The experience along Route 29 is not unique in Montgomery's eastern sector, which residents and local lawmakers have complained for years is the county's forgotten half. And now, the tantalizing possibility that Johns Hopkins University's proposed science city could create 23,000 high-paying jobs on Montgomery's west side is being cited as further evidence that the western part of the county prospers at the east's expense.

The data were contained in a little-publicized forecast from the county's planning agency that is provided to the regional Council of Governments for its predictions of regional growth and economic development. The Montgomery numbers suggest that if change doesn't come soon to the county's east side, the gap dividing it from the west could become a gaping chasm.

Opponents of the Hopkins plan, which would not be fully built for 20 years, say it will create massive traffic jams and more gridlock in the west. They have seized on the jobs data to try to bolster their case against Hopkins's proposal to build on the west side.

"In the east county, where they need more houses and jobs, a plan of this scale might be more appropriate," said County Council member Phil Andrews (D). He said that going ahead with the Hopkins project in the western part of the county will add too many cars to already crowded roads, increase sprawl and detract from economic development on the county's east side.

Andrews's constituents include residents of Gaithersburg and Rockville and unincorporated neighborhoods in between, where there is well-organized opposition to the scope of the Hopkins proposal. Mayors of both cities also have voiced concerns.

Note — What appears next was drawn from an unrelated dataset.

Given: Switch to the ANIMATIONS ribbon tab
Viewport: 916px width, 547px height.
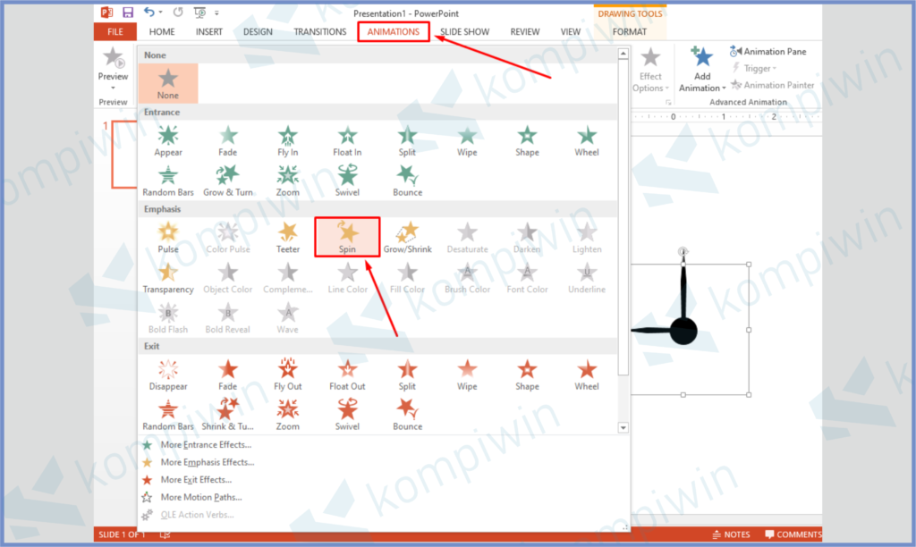Looking at the screenshot, I should [x=394, y=32].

Hopkins officials, planning officials, the administration of County Executive Isiah Leggett (D) and some County Council members say it is a "a false choice." They say that whatever development comes to the west, it won't take away from the potential for growth in the east.

"It's not cause and effect," said council member George L. Leventhal (D-At Large).

East side residents aren't so sure.

"Over the years, Gaithersburg and Germantown have developed. They have beautiful town centers, the BlackRock arts center, but still there is nothing over here in the east county," said Odessa Shannon, who has lived on the east side since 1966 and formerly headed the county's human rights commission. "We don't even have a movie theater."